*** Opening of Supplied records ***
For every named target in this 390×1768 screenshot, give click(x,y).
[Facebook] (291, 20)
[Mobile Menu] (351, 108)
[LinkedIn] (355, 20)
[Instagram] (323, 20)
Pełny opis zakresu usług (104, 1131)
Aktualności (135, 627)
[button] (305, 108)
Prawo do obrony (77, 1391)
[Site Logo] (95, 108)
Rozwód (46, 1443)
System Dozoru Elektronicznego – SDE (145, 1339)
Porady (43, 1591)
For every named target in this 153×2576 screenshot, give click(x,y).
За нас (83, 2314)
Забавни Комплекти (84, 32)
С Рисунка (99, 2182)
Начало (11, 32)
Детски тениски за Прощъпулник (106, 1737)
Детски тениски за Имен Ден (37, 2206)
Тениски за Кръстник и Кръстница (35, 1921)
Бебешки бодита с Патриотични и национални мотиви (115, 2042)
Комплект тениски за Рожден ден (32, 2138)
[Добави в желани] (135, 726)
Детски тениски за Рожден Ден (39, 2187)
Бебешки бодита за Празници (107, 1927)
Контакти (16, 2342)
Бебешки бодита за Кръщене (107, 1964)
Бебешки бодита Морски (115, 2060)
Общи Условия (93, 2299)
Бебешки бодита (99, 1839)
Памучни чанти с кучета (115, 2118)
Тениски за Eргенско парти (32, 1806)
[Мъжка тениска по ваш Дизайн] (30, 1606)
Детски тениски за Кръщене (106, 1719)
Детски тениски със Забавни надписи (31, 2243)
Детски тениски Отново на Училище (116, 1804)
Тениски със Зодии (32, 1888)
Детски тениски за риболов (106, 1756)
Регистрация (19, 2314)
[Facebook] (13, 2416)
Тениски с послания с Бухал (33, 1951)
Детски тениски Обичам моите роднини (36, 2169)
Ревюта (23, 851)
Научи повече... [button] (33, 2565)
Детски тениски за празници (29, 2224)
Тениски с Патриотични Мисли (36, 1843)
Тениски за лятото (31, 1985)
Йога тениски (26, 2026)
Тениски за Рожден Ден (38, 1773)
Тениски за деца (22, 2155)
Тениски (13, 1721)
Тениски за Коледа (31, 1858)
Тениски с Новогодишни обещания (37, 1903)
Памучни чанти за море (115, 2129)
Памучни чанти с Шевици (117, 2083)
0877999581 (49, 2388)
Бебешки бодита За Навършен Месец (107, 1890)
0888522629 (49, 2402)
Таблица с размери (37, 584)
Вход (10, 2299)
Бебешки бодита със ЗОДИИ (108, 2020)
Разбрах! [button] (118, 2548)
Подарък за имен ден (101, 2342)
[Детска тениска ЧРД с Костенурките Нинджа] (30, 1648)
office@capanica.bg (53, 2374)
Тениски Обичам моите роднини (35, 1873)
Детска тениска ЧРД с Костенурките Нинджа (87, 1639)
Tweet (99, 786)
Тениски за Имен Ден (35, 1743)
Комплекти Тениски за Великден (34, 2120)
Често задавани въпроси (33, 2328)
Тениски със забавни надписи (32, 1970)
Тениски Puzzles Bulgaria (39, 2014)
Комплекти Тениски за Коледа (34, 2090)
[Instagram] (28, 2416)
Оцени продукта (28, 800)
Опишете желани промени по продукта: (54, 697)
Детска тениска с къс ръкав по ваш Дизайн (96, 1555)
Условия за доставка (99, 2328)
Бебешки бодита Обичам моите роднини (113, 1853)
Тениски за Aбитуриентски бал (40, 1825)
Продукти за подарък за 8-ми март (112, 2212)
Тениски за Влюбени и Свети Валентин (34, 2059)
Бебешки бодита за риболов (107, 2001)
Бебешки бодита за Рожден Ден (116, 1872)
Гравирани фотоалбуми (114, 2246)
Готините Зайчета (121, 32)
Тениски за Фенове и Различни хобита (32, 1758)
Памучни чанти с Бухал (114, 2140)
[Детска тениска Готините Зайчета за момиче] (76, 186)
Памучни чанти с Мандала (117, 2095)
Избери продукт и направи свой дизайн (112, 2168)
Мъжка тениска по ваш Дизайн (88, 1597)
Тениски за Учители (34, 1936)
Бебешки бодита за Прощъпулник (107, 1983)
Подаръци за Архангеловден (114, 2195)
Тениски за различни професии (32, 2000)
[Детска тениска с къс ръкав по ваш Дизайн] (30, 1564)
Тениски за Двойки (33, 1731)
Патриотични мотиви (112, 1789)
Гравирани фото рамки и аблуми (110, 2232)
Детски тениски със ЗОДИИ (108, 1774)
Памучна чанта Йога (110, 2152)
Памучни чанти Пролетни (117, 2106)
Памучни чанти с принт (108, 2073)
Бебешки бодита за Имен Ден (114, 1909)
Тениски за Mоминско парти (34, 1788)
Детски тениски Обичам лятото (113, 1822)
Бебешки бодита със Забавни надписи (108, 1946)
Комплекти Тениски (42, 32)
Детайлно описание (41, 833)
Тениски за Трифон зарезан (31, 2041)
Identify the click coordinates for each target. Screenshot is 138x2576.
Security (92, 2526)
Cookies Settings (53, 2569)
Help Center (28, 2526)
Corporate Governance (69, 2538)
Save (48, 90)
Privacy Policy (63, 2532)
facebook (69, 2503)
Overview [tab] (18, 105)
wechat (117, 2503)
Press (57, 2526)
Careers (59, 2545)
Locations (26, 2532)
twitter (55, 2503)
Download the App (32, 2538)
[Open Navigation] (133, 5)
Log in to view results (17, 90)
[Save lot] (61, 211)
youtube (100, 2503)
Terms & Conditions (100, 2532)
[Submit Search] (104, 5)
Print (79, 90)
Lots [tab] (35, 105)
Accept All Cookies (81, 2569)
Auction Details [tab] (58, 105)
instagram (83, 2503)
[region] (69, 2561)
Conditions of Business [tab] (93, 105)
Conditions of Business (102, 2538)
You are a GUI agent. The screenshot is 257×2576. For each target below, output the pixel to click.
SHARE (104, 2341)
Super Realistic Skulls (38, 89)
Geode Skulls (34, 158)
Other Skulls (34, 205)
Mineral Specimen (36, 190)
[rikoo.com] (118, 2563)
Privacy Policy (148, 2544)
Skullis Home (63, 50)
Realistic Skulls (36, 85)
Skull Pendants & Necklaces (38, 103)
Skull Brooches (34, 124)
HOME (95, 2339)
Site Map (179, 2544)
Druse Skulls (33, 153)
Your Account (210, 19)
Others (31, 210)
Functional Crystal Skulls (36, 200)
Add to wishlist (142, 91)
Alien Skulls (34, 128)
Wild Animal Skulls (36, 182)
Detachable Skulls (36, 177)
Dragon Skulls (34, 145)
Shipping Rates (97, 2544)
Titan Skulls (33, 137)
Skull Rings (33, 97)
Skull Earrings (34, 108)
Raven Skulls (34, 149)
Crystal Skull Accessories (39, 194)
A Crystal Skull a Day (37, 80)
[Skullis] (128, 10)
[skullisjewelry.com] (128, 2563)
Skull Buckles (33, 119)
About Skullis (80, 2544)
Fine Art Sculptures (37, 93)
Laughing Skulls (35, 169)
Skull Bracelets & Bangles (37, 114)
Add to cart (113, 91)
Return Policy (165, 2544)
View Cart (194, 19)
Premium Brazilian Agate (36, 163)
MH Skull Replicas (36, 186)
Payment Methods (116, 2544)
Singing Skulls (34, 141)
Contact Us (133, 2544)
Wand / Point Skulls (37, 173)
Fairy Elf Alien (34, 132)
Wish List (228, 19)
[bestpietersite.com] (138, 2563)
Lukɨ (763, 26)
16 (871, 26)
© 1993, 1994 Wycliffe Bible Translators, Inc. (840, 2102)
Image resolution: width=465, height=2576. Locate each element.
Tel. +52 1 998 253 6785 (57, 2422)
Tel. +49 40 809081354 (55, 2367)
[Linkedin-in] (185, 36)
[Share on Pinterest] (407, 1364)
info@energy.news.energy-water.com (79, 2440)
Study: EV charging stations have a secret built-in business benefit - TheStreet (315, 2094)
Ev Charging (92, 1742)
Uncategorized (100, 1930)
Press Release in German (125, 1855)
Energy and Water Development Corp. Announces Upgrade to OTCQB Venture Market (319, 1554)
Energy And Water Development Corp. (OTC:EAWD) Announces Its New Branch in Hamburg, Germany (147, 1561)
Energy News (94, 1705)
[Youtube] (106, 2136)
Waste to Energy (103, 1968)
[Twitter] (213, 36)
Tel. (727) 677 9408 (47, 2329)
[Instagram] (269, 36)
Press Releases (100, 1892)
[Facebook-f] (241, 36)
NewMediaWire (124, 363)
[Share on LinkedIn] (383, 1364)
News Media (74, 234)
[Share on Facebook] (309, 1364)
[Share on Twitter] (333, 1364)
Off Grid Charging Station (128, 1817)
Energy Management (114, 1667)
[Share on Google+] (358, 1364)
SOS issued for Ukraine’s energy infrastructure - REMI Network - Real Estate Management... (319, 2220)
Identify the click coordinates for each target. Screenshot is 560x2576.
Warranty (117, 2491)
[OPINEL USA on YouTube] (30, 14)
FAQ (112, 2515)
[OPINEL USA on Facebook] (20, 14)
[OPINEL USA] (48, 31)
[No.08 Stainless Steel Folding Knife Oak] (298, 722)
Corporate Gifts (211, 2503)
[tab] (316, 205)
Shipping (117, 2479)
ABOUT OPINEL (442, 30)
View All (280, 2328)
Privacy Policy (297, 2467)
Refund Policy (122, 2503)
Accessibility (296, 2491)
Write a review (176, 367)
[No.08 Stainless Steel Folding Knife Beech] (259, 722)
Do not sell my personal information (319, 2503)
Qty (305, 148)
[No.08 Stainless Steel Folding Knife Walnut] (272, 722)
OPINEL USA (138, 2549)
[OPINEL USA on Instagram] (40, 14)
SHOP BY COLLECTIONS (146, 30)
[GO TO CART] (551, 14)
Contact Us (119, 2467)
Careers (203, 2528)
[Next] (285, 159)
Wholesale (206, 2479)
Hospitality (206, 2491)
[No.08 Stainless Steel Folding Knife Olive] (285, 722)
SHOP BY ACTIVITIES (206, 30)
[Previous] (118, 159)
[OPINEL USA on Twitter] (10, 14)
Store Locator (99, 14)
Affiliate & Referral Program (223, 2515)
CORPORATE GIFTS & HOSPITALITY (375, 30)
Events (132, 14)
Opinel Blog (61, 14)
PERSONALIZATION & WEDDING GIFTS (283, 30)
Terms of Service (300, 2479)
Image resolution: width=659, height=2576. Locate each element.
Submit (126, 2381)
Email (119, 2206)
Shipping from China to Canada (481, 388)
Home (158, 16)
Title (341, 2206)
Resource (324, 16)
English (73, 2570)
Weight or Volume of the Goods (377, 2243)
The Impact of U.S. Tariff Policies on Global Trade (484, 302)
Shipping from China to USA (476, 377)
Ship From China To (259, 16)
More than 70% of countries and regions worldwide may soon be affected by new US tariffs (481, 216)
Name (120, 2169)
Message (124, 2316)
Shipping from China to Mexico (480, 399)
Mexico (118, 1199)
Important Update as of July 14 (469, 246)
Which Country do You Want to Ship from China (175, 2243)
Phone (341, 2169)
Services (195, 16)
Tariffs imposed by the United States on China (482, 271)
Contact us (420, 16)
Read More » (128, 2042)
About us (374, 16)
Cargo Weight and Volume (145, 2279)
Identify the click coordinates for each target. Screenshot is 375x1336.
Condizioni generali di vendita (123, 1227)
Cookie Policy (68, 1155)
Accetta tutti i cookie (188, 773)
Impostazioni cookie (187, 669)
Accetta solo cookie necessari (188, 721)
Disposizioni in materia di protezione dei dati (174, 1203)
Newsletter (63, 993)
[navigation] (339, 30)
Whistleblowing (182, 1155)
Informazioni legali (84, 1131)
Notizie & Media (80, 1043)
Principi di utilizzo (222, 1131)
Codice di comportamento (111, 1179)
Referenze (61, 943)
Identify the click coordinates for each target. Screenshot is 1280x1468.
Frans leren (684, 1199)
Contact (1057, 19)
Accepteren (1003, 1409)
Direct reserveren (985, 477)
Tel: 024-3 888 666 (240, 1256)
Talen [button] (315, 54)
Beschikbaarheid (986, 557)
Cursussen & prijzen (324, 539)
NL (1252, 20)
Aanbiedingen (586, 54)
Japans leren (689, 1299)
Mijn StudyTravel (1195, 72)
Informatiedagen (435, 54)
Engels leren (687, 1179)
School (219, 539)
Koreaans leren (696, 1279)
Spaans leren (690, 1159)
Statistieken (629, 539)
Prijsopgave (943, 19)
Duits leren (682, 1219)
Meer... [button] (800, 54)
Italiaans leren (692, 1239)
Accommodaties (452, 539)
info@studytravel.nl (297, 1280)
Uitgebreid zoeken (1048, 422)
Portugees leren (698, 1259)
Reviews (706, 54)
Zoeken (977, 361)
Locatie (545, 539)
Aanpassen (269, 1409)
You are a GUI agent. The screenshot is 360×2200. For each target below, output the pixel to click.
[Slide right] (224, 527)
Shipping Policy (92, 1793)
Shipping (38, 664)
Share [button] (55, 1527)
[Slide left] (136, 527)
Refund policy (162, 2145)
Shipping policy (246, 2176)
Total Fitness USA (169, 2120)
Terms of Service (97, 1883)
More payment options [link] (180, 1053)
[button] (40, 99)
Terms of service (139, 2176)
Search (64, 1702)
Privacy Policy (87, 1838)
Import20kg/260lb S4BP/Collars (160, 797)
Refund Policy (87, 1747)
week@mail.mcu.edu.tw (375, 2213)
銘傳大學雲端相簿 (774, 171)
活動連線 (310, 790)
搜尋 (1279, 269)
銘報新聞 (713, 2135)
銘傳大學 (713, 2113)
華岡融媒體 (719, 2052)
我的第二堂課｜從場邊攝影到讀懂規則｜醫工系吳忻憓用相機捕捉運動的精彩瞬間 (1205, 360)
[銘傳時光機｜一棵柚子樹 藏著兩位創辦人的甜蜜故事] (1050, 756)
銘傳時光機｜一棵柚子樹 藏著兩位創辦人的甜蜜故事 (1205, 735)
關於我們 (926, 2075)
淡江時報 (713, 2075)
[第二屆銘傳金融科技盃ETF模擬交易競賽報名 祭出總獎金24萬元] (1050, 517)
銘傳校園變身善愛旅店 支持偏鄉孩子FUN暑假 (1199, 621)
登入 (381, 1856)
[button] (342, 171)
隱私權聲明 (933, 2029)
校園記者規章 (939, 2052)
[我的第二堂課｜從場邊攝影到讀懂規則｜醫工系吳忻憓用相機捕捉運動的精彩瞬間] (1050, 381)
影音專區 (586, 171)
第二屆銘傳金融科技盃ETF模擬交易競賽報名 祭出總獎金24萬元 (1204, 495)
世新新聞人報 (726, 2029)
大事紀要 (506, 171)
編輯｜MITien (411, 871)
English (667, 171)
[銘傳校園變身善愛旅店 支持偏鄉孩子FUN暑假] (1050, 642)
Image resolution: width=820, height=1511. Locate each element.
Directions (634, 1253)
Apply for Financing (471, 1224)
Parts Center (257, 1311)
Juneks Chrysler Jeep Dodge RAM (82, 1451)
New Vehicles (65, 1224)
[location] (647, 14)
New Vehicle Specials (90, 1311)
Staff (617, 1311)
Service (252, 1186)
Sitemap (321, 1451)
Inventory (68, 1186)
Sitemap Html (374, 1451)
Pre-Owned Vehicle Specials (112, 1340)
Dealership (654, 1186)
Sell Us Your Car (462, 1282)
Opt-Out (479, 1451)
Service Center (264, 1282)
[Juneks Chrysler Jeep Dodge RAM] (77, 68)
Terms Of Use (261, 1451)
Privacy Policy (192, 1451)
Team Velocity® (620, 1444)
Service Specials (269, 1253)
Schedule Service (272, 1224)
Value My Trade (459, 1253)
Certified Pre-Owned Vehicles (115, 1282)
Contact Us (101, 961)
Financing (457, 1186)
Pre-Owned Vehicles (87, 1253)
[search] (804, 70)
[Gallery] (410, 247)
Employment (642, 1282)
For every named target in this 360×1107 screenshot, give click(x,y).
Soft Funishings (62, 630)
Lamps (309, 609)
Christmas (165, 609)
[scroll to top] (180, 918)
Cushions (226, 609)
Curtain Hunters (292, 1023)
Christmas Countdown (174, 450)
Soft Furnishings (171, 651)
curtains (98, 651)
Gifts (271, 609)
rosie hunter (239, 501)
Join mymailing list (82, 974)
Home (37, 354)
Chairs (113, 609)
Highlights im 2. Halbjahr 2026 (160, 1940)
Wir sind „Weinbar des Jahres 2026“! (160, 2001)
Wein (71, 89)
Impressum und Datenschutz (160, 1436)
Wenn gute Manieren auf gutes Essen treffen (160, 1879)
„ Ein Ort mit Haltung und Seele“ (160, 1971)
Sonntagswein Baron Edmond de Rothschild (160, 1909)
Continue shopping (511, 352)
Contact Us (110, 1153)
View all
*** Close of Supplied records ***
§ **Goal of the exercise**: The range runs from the line with "[Детска тениска ЧРД" up to and including the line with "Тениски за Mоминско парти (34, 1788)" in the listing above; please write out exactly those lines and nothing more.

§ **Your solution**:
[Детска тениска ЧРД с Костенурките Нинджа] (30, 1648)
office@capanica.bg (53, 2374)
Тениски Обичам моите роднини (35, 1873)
Детска тениска ЧРД с Костенурките Нинджа (87, 1639)
Tweet (99, 786)
Тениски за Имен Ден (35, 1743)
Комплекти Тениски за Великден (34, 2120)
Често задавани въпроси (33, 2328)
Тениски със забавни надписи (32, 1970)
Тениски Puzzles Bulgaria (39, 2014)
Комплекти Тениски за Коледа (34, 2090)
[Instagram] (28, 2416)
Оцени продукта (28, 800)
Опишете желани промени по продукта: (54, 697)
Детска тениска с къс ръкав по ваш Дизайн (96, 1555)
Условия за доставка (99, 2328)
Бебешки бодита Обичам моите роднини (113, 1853)
Тениски за Aбитуриентски бал (40, 1825)
Продукти за подарък за 8-ми март (112, 2212)
Тениски за Влюбени и Свети Валентин (34, 2059)
Бебешки бодита за риболов (107, 2001)
Бебешки бодита за Рожден Ден (116, 1872)
Гравирани фотоалбуми (114, 2246)
Готините Зайчета (121, 32)
Тениски за Фенове и Различни хобита (32, 1758)
Памучни чанти с Бухал (114, 2140)
[Детска тениска Готините Зайчета за момиче] (76, 186)
Памучни чанти с Мандала (117, 2095)
Избери продукт и направи свой дизайн (112, 2168)
Мъжка тениска по ваш Дизайн (88, 1597)
Тениски за Учители (34, 1936)
Бебешки бодита за Прощъпулник (107, 1983)
Подаръци за Архангеловден (114, 2195)
Тениски за различни професии (32, 2000)
[Детска тениска с къс ръкав по ваш Дизайн] (30, 1564)
Тениски за Двойки (33, 1731)
Патриотични мотиви (112, 1789)
Гравирани фото рамки и аблуми (110, 2232)
Детски тениски със ЗОДИИ (108, 1774)
Памучна чанта Йога (110, 2152)
Памучни чанти Пролетни (117, 2106)
Памучни чанти с принт (108, 2073)
Бебешки бодита за Имен Ден (114, 1909)
Тениски за Mоминско парти (34, 1788)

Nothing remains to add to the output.